**Exercise instructions:** Rewrite the material below as a Markdown table with two columns, Row and Line, giving each non-blank line its own numbered row.

## start

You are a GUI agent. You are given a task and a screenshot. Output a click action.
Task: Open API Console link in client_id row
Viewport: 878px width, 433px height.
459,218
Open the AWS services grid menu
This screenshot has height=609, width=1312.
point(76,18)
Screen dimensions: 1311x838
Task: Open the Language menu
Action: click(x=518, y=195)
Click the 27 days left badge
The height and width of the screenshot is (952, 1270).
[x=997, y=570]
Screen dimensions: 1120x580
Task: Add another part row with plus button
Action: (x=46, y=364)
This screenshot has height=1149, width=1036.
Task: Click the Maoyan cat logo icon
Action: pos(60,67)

## end

**Exercise solution:**
| Row | Line |
|---|---|
| 1 | You are a GUI agent. You are given a task and a screenshot. Output a click action. |
| 2 | Task: Open API Console link in client_id row |
| 3 | Viewport: 878px width, 433px height. |
| 4 | 459,218 |
| 5 | Open the AWS services grid menu |
| 6 | This screenshot has height=609, width=1312. |
| 7 | point(76,18) |
| 8 | Screen dimensions: 1311x838 |
| 9 | Task: Open the Language menu |
| 10 | Action: click(x=518, y=195) |
| 11 | Click the 27 days left badge |
| 12 | The height and width of the screenshot is (952, 1270). |
| 13 | [x=997, y=570] |
| 14 | Screen dimensions: 1120x580 |
| 15 | Task: Add another part row with plus button |
| 16 | Action: (x=46, y=364) |
| 17 | This screenshot has height=1149, width=1036. |
| 18 | Task: Click the Maoyan cat logo icon |
| 19 | Action: pos(60,67) |